▶ [LIST OF TASKS]
**a.** In the operating expenses text, besides compensation and platform costs, what else does technology and development expense include?
**b.** Proceed with the operating expenses text, continuing it from the point where it stops.

▶ [TEXT UNDER STUDY]

Other Operating Expenses
Technology and Development
Technology and development expense primarily consists of compensation expenses for engineering, product development and design employees, including equity-based compensation, expenses associated with ongoing improvements to, and maintenance of, our platform offerings and other technology. Technology and development expense also includes software expenses and technology consulting fees. Sales and Marketing
Sales and marketing expense primarily consists of compensation expenses in support of sales and marketing such as commissions, salaries, equity-based compensation and related benefits. Sales and marketing expense also includes expenses associated with advertising, promotions of our services, member experience, account management and brand-building.
General and Administrative
General and administrative expense primarily consists of compensation expenses, including allocable portions of equity-based compensation and related benefits for our executive, finance, human resources and legal teams, and other personnel performing administrative functions. General and administrative expense also includes corporate office rent expense, third-party professional fees, acquisition and integration related expenses, public company readiness expenses and any other cost or expense incurred not deemed to be related to cost of revenue, sales and marketing expense or technology and development expense.

▶ [EXTRACTED RECORDS]
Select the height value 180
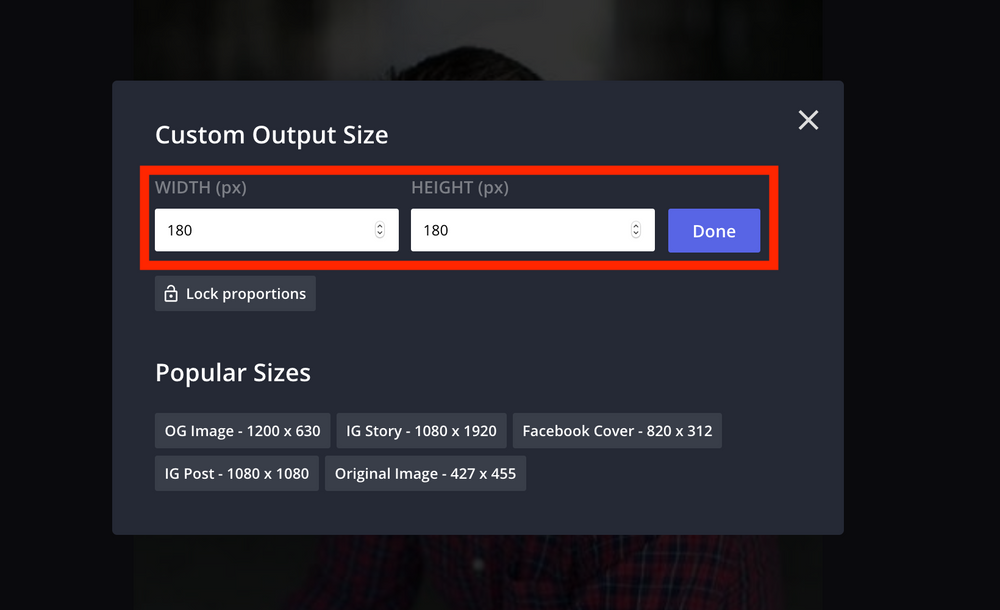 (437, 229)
---
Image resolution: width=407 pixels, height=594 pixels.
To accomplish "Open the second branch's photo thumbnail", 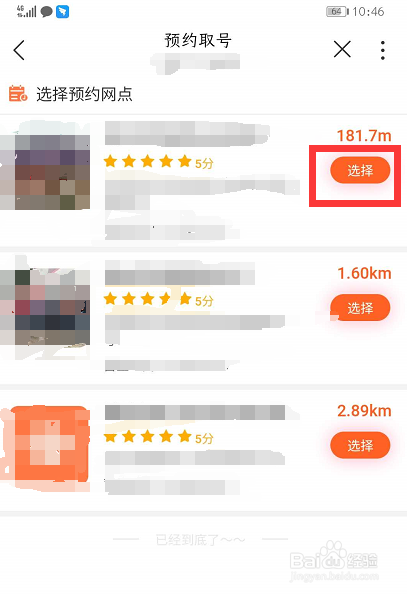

▶ [YOUR RESPONSES]
**a.** Software expenses and technology consulting fees.

**b.**
Depreciation and Amortization
Depreciation and amortization expense primarily consists of depreciation of capitalized aircraft. Depreciation and amortization expense also includes amortization of capitalized software development costs and acquired finite-lived intangible assets. We allocate overhead such as facility costs and telecommunications charges, based on department headcount, as we believe this to be the most accurate measure. As a result, a portion of general overhead expenses are reflected in each operating expense category.
Gain on Sale of Aircraft Held for Sale
Gain on sale of aircraft held for sale consists of the gain on aircraft sold where we did not act as a broker. When these aircraft were acquired, it was our intent to sell and not to hold them long-term.
Change in Fair Value of Warrant Liability
Change in fair value of warrant liability consists of unrealized gain (loss) on warrants assumed as part of the Business Combination, including Private Warrants and Public Warrants. Interest Income
Interest income primarily consists of interest earned on cash equivalents in
money market funds,
Interest Expense
Interest expense primarily consists of the interest paid or payable and the amortization of debt discounts and deferred financing costs on our credit facilities and promissory notes.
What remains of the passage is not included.